* _RECORDED DATA_
- - - - -
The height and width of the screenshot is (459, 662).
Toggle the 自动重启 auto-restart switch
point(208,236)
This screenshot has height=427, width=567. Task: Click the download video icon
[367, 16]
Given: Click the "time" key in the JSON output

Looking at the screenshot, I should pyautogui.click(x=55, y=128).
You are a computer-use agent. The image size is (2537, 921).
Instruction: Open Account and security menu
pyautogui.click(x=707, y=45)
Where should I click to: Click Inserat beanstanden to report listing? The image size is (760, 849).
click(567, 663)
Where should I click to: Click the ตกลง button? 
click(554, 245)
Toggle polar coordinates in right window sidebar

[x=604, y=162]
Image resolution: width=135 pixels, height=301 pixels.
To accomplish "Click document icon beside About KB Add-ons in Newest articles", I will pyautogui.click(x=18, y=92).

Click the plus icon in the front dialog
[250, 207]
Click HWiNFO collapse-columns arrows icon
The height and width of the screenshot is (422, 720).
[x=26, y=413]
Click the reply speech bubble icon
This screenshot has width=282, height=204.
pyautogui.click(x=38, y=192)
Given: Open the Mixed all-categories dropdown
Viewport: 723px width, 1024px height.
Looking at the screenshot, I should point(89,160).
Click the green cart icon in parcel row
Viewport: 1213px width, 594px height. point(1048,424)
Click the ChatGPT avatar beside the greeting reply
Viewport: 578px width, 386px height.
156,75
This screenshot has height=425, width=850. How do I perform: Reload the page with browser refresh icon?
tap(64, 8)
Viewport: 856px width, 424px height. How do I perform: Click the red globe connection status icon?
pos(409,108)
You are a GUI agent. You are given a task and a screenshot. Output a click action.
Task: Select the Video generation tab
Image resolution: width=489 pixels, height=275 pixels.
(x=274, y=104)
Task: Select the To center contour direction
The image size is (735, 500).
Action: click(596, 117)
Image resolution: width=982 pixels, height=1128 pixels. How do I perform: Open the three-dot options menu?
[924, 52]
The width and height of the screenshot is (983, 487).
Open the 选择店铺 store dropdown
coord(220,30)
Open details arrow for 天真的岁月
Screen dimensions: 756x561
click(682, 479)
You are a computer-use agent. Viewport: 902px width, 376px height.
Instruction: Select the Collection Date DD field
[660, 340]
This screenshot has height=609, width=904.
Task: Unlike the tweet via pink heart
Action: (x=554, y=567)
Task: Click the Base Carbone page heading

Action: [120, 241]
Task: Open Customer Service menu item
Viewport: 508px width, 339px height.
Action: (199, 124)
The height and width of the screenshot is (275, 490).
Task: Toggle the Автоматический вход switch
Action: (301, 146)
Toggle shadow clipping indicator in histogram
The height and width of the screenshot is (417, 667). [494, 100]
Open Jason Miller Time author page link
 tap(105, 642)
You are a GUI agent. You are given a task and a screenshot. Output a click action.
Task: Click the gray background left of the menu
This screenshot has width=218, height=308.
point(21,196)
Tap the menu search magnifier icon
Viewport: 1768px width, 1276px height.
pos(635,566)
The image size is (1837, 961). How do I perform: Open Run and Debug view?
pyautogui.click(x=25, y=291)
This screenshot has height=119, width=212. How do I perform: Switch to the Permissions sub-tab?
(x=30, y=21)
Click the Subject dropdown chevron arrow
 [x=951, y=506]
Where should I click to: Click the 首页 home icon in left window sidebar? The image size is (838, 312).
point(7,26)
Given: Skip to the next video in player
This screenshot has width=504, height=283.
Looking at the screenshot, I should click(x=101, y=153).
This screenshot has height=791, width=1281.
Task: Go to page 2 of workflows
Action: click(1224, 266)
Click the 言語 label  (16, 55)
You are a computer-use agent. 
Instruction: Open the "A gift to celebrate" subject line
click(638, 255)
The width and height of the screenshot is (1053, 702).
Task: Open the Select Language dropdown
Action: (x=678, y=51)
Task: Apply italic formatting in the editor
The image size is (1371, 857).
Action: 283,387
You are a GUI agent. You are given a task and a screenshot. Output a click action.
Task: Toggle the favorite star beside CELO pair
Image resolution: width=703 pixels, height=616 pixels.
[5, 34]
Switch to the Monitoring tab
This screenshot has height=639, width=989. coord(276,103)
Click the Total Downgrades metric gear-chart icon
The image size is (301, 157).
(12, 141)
- - - - -
* _WORK TO BE COMPLETED_
Find and copy each line of the data where "beside" is present.

* _YOUR SOLUTION_
To accomplish "Click document icon beside About KB Add-ons in Newest articles", I will pyautogui.click(x=18, y=92).
Click the ChatGPT avatar beside the greeting reply
Task: Toggle the favorite star beside CELO pair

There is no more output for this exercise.